Agriculture's water footprint
Agriculture accounts for about 70% of global water use, primarily through irrigation. The agriculture sector also has an impact on water resources through the leaching of nutrients and crop protection substances that can contaminate water bodies. Imports and exports of food and other agricultural products between different parts of the world also move water resources globally, which can be a problem in the case of exports from water-stressed areas.
Water availability and water use are areas where we are continuously increasing our knowledge in order to manage long-term risks and opportunities. Swedish farmers have been working to minimise the risks of leaching and pollution for some time. We are also working closely with other stakeholders to find solutions to common challenges in food production.
Most rainfall in the cultivation stage
Knowledge of how different raw materials and their origins affect water resources is a prerequisite to moving development in the right direction. With this in mind, we have calculated the water footprint for three different types of products that represent a large part of our production – Idealmakaroner (macaroni), grain ethanol and wheat flour. A massive 99 percent of the water footprint for the analysed products comes in the cultivation stage. However, grain is grown in Sweden with regular rainfall, which means there is a minimal direct impact on water availability.
Production of 1 kg of wheat in Sweden requires a total of about 1,000-1,500 litres of water, with the absolute majority in the cultivation stage. The water footprint from the cultivation of wheat varies from country to country depending on climate, cultivation method and irrigation. The global average is about 2,000 litres, with irrigation (blue water) constituting a large proportion of this. Swedish grain farming has a much smaller water footprint and normally takes place with normal rainfall (green water). Other comparisons are 290 litres for 1 kg of potatoes, 2,500 litres for 1 kg of rice and 15,500 litres for 1 kg of beef. See references at the bottom*
Water use in our own activities
2019 a total of 2 million m3 water, mostly from municipal water supply, was used in Lantmännens production facilities.
Since 2011, we conduct an annual risk analysis of water availability in the catchment areas where Lantmännen has production facilities or workshops. The vast majority of our facilities are located in areas with a low risk of water shortage. Measures for efficient use of water are regularly conducted at our facilities as part of the resource management process. The facilities that have water-impacting emissions follow the control programmes required under the permit.
Total water withdrawal by source
Impact on water quality – mainly eutrophication in the cultivation stage
Losses of nutrients from agricultural land affect water sources in the catchment area. Lantmännen has been working for some time to reduce eutrophication by developing and offering products and services for optimised cultivation. Two examples are plant advisory services and N-sensor for optimised nitrogen fertilization. We also participate in several collaborations for optimised cultivation, including Cultivation in balance and Focus on nutrients.

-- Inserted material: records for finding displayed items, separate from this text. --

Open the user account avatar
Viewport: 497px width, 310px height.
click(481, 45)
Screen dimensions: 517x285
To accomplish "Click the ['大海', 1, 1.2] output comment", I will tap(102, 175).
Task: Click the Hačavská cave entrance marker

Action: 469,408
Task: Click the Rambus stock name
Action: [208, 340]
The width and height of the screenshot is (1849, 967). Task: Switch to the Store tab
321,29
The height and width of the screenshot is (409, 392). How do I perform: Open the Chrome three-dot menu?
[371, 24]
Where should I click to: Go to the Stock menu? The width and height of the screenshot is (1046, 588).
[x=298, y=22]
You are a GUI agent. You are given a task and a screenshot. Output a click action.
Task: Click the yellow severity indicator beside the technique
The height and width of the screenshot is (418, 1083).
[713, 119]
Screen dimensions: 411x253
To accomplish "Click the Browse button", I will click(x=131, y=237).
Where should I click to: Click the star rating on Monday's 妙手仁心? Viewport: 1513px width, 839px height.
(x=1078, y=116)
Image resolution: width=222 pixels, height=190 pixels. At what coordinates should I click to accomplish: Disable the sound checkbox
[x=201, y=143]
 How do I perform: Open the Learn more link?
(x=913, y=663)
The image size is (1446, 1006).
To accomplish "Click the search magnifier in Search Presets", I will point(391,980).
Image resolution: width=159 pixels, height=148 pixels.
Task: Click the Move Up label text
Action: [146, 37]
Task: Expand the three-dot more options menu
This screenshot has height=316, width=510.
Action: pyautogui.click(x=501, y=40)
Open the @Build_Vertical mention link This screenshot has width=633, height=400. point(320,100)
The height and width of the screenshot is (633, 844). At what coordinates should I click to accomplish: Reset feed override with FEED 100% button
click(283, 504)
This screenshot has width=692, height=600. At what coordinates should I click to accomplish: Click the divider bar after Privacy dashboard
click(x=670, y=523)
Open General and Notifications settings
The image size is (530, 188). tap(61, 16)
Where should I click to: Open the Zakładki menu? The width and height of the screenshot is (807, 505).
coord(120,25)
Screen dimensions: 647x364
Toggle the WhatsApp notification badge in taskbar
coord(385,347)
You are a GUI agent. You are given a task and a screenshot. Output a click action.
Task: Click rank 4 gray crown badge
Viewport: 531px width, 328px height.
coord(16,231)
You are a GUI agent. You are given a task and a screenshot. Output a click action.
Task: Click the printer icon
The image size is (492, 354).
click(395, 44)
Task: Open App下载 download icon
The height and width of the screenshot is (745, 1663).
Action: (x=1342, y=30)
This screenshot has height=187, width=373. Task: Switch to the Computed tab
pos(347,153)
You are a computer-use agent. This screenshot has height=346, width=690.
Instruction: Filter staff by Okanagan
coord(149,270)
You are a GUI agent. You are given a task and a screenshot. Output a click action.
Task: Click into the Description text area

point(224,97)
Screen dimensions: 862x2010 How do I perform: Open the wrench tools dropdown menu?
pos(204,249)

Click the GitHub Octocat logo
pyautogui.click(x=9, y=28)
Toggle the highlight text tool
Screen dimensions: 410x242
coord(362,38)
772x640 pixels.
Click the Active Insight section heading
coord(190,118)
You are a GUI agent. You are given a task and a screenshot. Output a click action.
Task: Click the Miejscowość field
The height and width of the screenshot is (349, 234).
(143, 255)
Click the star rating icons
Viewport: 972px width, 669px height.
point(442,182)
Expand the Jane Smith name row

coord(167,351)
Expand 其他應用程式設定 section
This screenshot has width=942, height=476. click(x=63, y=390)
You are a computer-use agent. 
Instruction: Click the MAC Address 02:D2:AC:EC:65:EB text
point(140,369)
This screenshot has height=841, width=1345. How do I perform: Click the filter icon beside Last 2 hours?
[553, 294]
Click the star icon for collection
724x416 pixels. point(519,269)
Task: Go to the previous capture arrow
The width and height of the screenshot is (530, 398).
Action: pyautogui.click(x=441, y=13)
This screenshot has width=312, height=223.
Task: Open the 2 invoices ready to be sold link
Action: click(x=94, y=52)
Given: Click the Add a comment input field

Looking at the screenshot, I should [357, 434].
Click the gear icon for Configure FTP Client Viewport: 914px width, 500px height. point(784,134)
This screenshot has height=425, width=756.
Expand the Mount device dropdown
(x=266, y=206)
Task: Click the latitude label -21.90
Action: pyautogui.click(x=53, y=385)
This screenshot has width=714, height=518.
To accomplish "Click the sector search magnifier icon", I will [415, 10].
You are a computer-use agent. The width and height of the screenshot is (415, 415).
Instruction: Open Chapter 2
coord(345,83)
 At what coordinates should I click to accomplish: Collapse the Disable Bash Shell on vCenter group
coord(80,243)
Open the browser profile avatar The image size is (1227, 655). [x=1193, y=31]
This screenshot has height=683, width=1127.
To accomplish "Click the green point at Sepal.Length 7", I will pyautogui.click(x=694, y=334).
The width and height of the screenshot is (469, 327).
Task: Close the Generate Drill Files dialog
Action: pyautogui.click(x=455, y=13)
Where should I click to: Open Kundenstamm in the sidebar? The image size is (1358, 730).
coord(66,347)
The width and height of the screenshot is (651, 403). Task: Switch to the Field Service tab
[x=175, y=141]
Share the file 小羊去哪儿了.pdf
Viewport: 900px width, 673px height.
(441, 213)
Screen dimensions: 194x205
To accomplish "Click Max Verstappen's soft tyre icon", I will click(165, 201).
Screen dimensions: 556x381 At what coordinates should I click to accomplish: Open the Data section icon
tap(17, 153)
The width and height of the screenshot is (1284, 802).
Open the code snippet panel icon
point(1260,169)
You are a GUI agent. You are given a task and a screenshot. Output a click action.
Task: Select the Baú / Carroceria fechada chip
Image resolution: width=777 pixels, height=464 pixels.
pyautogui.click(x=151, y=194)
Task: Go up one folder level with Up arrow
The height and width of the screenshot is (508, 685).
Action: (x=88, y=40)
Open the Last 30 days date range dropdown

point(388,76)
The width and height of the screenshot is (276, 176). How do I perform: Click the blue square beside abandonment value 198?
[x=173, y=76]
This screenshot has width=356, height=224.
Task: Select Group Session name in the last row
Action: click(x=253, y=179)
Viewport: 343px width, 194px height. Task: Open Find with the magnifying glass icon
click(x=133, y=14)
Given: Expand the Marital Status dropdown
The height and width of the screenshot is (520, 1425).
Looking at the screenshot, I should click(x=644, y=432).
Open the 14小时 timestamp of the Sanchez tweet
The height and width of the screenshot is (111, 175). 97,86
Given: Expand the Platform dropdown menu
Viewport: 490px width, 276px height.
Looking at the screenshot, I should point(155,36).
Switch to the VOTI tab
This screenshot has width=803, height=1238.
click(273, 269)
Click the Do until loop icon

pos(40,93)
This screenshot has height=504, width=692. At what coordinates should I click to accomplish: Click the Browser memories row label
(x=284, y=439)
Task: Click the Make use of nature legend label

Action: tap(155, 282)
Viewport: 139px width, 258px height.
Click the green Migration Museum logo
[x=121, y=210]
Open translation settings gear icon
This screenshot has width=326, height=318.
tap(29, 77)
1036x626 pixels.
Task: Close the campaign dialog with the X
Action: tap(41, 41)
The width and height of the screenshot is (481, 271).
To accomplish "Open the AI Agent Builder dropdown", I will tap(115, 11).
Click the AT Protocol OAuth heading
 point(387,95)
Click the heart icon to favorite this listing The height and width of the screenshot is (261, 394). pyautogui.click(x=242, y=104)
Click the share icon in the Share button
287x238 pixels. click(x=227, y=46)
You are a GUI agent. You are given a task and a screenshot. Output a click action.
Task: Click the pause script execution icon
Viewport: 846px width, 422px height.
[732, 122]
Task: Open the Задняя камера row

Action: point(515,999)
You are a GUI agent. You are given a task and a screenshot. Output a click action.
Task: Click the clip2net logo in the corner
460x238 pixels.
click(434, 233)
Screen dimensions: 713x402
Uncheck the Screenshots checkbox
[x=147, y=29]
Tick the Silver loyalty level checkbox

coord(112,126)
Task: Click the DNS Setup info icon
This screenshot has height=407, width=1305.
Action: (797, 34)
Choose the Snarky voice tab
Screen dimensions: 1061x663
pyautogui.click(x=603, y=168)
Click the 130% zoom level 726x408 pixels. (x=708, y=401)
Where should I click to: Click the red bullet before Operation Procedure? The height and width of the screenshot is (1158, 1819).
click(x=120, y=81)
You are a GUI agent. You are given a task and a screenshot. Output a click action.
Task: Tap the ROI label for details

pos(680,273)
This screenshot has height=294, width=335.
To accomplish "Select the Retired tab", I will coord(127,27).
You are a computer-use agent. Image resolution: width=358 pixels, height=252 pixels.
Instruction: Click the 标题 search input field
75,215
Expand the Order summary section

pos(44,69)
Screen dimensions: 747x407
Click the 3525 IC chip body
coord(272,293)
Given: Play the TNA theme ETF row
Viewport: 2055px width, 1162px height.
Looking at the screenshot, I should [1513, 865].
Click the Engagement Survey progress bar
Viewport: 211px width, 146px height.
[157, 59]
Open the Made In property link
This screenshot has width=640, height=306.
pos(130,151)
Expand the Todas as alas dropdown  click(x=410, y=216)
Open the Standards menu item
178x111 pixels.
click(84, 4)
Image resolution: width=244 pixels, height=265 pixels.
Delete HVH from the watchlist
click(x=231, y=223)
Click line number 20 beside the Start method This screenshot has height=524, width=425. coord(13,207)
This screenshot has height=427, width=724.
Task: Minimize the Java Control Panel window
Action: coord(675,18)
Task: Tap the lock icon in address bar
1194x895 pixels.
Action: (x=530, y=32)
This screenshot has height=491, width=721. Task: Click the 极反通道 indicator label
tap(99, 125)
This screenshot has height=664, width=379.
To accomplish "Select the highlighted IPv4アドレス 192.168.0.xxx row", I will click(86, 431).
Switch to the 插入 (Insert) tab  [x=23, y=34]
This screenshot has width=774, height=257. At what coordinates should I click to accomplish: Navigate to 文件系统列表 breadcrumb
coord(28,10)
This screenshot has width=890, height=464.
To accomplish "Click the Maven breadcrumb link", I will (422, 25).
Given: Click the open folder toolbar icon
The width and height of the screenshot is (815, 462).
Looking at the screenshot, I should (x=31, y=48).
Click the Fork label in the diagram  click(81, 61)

*Sources: Beef: Hoekstra, A.Y., Chapagain, A.K., 2007. Water footprints of nations: water use by people as a function of their consumption pattern. Water Resource Management 21, 35e48. Potatoes: Mekonnen, M.M. and Hoekstra, A.Y. (2011) The green, blue and grey water footprint of crops and derived crop products, Hydrology and Earth System Sciences, 15(5): 1577-1600. Rice: Chapagain, A.K. and Hoekstra, A.Y. (2011) The blue, green and grey water footprint of rice from production and consumption perspectives, Ecological Economics, 70(4): 749-758.